◆ **Your objective**
Below is a listing. Quote from it, exactly, the lines from the one containing "Viewport: 573px width, 322px height." down to the one containing "Open the What", both ends included, and nothing else.

◆ **Source data**

============

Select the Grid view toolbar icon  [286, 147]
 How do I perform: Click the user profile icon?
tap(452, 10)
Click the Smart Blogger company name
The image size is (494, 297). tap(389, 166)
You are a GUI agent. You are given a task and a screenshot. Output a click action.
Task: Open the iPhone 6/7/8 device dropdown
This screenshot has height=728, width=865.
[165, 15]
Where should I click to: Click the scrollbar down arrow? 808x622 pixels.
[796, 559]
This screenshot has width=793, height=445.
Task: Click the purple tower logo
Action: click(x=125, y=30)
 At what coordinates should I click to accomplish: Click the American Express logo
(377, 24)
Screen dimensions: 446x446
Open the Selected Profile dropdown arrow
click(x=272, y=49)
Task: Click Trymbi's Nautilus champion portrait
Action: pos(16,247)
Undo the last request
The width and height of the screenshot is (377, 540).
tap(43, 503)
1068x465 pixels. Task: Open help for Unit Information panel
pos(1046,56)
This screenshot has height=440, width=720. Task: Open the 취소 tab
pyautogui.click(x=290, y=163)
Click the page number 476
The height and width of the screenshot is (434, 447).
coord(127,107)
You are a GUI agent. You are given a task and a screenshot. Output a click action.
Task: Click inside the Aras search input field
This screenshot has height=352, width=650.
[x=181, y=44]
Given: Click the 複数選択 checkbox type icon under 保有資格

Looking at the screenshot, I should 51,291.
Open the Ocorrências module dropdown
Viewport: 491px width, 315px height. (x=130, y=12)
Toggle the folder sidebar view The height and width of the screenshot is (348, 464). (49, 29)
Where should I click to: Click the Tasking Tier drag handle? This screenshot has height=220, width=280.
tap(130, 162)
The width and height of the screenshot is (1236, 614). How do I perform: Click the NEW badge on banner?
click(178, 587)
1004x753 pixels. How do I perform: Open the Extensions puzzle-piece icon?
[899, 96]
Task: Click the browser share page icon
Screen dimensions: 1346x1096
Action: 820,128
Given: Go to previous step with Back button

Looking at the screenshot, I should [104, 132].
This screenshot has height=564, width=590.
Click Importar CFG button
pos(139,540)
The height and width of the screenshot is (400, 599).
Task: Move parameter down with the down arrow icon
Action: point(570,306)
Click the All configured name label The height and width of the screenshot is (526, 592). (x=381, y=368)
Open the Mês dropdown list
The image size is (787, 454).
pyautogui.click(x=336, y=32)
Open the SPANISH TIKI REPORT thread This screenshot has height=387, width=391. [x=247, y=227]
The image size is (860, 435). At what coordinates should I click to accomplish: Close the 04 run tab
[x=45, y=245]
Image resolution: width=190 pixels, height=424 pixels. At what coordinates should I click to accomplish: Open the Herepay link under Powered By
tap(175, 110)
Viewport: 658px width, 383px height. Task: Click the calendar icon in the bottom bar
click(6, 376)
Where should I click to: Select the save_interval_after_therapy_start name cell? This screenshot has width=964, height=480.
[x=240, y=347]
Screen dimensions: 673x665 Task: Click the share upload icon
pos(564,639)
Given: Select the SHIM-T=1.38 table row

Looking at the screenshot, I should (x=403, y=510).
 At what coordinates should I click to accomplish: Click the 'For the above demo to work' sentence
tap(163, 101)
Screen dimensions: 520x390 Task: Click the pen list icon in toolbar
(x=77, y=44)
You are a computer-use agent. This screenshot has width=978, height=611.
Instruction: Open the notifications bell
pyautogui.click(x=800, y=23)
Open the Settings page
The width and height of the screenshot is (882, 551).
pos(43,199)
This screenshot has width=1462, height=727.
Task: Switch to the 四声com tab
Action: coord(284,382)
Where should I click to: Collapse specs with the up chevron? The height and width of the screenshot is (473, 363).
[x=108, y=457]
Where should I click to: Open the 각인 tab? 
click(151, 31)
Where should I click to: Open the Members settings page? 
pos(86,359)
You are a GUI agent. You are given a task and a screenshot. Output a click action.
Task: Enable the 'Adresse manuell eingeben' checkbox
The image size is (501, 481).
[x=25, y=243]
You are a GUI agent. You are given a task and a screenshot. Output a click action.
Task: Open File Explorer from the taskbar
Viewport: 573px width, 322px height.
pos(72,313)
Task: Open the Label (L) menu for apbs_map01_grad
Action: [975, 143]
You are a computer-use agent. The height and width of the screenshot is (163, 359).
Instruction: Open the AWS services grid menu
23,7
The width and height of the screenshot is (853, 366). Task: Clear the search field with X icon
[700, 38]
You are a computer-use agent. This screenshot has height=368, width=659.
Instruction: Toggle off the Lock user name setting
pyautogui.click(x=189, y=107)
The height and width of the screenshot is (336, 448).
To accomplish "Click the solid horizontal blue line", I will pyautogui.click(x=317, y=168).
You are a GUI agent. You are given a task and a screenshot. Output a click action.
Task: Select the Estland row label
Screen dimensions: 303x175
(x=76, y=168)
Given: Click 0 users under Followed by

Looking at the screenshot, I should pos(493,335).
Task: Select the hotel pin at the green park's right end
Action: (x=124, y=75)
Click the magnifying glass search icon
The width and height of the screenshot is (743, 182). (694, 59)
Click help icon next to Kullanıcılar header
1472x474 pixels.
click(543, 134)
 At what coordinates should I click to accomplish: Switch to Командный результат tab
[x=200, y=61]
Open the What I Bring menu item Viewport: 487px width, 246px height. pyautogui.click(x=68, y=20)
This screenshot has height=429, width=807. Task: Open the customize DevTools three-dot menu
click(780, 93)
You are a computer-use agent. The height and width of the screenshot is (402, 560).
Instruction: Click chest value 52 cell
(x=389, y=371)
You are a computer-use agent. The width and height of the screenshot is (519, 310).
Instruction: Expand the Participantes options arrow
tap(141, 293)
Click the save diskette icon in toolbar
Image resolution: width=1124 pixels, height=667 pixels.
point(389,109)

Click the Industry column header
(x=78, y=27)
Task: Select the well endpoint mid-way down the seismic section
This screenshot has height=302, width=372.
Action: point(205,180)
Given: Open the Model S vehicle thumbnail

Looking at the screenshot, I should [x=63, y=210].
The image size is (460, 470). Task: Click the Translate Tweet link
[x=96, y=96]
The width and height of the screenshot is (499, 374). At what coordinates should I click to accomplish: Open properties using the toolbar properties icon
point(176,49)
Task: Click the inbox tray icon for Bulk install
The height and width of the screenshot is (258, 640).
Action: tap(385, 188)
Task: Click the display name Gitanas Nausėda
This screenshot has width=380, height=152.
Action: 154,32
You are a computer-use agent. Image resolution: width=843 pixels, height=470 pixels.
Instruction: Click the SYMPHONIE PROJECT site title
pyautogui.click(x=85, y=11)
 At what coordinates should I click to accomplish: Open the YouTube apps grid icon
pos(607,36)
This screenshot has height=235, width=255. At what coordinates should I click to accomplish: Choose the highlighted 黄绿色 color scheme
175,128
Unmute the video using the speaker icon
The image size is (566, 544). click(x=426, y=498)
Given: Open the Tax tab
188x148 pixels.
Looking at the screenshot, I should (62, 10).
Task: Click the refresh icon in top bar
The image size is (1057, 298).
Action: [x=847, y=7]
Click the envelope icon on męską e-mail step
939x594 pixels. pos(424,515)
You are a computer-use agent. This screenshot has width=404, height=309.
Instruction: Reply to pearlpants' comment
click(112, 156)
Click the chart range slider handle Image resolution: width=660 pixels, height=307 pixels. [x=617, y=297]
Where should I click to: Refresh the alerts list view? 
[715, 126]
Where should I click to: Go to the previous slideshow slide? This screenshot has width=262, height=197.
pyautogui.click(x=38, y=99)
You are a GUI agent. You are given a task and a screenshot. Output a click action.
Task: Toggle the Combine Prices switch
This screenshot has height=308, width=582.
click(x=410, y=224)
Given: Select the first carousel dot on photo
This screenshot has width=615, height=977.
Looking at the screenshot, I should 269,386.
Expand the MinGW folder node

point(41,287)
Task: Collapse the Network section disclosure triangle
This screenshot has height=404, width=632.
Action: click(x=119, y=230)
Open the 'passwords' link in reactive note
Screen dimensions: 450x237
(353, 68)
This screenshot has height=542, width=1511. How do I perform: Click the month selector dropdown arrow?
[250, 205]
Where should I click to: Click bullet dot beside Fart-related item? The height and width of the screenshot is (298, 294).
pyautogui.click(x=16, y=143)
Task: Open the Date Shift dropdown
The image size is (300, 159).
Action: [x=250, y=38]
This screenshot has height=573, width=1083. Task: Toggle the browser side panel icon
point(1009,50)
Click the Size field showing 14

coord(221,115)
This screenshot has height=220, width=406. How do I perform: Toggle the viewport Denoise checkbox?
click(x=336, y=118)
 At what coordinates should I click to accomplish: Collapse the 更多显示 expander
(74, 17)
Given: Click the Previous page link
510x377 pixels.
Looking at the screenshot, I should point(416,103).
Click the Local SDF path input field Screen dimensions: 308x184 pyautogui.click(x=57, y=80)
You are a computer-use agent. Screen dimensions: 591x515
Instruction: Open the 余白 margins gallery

============

◆ **Reply to the exercise**
Viewport: 573px width, 322px height.
pos(72,313)
Task: Open the Label (L) menu for apbs_map01_grad
Action: [975, 143]
You are a computer-use agent. The height and width of the screenshot is (163, 359).
Instruction: Open the AWS services grid menu
23,7
The width and height of the screenshot is (853, 366). Task: Clear the search field with X icon
[700, 38]
You are a computer-use agent. This screenshot has height=368, width=659.
Instruction: Toggle off the Lock user name setting
pyautogui.click(x=189, y=107)
The height and width of the screenshot is (336, 448).
To accomplish "Click the solid horizontal blue line", I will pyautogui.click(x=317, y=168).
You are a GUI agent. You are given a task and a screenshot. Output a click action.
Task: Select the Estland row label
Screen dimensions: 303x175
(x=76, y=168)
Given: Click 0 users under Followed by

Looking at the screenshot, I should pos(493,335).
Task: Select the hotel pin at the green park's right end
Action: (x=124, y=75)
Click the magnifying glass search icon
The width and height of the screenshot is (743, 182). (694, 59)
Click help icon next to Kullanıcılar header
1472x474 pixels.
click(543, 134)
 At what coordinates should I click to accomplish: Switch to Командный результат tab
[x=200, y=61]
Open the What I Bring menu item Viewport: 487px width, 246px height. pyautogui.click(x=68, y=20)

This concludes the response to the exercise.